My use case is that I want to deduplicate consecutive rows from my source. My source has also a business key (which I didn't mention in my original question - lets say it is always EMPLOYEE_ID) and if the rows are sorted by UPD_TS, I want to get rid of rows that repeat attribute values from the previous row (although they may have different UPD_TS).
So ideally, I would add a Derived Column to my stream like this one :
md5(byNames(filter(columnNames(), !in(['employee_id','upd_ts'],#item)) ))
and then I could detect repeating md5s with lag & window transformation.

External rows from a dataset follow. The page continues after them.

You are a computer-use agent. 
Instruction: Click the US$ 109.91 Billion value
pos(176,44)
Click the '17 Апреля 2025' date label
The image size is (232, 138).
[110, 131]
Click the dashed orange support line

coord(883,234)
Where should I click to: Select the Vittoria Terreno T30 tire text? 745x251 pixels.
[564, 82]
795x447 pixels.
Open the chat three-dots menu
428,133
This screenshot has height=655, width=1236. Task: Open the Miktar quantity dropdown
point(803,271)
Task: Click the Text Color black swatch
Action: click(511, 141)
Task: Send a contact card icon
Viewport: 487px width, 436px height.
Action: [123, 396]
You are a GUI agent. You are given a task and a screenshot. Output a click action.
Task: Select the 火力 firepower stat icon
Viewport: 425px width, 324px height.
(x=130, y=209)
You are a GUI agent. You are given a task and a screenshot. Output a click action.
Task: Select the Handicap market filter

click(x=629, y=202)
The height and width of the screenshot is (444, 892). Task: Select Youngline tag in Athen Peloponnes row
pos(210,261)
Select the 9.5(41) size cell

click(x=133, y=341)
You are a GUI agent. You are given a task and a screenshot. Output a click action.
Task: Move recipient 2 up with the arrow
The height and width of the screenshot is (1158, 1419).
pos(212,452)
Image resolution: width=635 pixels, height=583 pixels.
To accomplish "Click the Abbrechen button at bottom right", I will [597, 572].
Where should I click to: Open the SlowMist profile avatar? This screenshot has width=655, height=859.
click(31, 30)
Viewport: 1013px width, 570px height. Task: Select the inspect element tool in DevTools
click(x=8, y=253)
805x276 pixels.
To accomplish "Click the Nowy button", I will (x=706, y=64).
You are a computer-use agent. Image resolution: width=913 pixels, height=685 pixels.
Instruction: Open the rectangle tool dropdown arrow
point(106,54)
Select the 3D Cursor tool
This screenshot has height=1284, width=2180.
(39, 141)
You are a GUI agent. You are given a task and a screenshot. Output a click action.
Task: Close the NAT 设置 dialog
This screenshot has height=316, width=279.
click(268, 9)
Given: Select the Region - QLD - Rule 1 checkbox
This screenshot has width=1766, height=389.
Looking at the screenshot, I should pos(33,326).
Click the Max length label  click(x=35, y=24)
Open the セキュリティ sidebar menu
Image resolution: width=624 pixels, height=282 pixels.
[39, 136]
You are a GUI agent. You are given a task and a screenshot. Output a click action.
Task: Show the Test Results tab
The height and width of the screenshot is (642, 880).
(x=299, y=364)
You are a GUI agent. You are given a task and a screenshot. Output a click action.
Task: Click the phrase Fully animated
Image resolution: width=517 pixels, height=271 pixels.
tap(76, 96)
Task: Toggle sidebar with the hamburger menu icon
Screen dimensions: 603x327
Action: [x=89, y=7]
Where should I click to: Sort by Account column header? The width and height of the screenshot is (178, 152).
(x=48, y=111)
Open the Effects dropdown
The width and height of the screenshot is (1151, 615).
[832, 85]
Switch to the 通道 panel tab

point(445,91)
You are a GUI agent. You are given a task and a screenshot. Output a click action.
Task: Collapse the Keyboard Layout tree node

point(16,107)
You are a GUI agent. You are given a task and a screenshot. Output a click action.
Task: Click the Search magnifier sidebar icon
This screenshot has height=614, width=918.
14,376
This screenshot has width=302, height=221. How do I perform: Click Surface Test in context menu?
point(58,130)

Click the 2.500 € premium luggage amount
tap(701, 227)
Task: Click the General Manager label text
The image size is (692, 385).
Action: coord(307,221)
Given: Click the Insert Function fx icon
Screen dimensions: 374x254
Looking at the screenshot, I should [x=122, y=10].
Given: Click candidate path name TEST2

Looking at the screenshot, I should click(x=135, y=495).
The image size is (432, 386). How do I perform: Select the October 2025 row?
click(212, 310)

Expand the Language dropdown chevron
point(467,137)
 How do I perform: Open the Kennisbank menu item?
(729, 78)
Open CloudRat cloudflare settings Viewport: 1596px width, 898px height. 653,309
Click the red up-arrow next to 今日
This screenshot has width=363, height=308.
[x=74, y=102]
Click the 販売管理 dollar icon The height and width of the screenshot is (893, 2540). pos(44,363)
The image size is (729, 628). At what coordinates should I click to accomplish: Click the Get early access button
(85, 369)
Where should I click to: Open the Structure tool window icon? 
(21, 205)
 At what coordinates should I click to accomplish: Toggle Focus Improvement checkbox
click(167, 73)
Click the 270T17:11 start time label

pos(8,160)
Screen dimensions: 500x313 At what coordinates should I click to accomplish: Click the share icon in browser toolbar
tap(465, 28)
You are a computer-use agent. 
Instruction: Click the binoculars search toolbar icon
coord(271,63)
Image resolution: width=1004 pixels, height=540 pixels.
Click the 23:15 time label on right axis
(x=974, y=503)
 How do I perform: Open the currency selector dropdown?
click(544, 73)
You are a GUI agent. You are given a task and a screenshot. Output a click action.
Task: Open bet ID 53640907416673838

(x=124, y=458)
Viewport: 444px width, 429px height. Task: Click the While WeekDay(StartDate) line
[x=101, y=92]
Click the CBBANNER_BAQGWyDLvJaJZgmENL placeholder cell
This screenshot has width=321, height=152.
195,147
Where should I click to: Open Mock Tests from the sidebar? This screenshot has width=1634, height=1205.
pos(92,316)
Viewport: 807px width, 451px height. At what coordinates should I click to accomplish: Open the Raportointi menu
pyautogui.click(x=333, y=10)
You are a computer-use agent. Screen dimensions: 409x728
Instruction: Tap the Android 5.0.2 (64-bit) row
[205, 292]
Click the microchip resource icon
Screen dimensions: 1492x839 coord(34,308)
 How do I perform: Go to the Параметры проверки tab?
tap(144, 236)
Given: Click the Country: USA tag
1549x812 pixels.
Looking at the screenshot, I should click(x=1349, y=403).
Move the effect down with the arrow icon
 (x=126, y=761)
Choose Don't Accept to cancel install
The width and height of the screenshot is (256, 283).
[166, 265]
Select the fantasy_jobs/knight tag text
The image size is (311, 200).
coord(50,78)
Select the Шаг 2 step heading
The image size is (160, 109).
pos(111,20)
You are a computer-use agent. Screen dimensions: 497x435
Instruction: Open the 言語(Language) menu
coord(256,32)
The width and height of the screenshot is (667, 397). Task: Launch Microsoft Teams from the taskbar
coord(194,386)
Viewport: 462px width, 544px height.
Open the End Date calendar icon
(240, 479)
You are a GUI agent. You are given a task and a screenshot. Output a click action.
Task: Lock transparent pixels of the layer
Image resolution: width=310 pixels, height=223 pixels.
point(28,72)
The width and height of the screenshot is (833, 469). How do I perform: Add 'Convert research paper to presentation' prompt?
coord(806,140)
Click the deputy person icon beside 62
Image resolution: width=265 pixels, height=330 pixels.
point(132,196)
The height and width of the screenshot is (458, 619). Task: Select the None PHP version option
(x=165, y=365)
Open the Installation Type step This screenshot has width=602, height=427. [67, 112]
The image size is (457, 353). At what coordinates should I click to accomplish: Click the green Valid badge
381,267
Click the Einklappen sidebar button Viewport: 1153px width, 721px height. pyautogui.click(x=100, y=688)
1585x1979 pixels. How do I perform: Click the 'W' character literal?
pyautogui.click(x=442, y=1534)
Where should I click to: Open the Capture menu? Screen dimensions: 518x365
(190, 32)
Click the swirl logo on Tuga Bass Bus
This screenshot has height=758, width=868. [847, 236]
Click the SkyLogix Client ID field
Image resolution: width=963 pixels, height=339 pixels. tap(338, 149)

Unfortunately, the expression above returns an error 😞
Please note that certain MD5s can recur, because underlying attributes may change values in this fashion:
original value --> original value --> another value --> original value
In this case, I want to capture first, third & fourth value.
This means I can't do a simple join of my 2 streams by MD5, because I would get a semi-cartesian product.
It is a really cool feature that you can do rule-based mappings in the select transformation and easilly get rid of columns you dont want
eg. !in(['upd_ts'],name)
and it would be great if I could use the same logic when defining which columns should be MD5ed in my Derived Column (and keeping the other columns).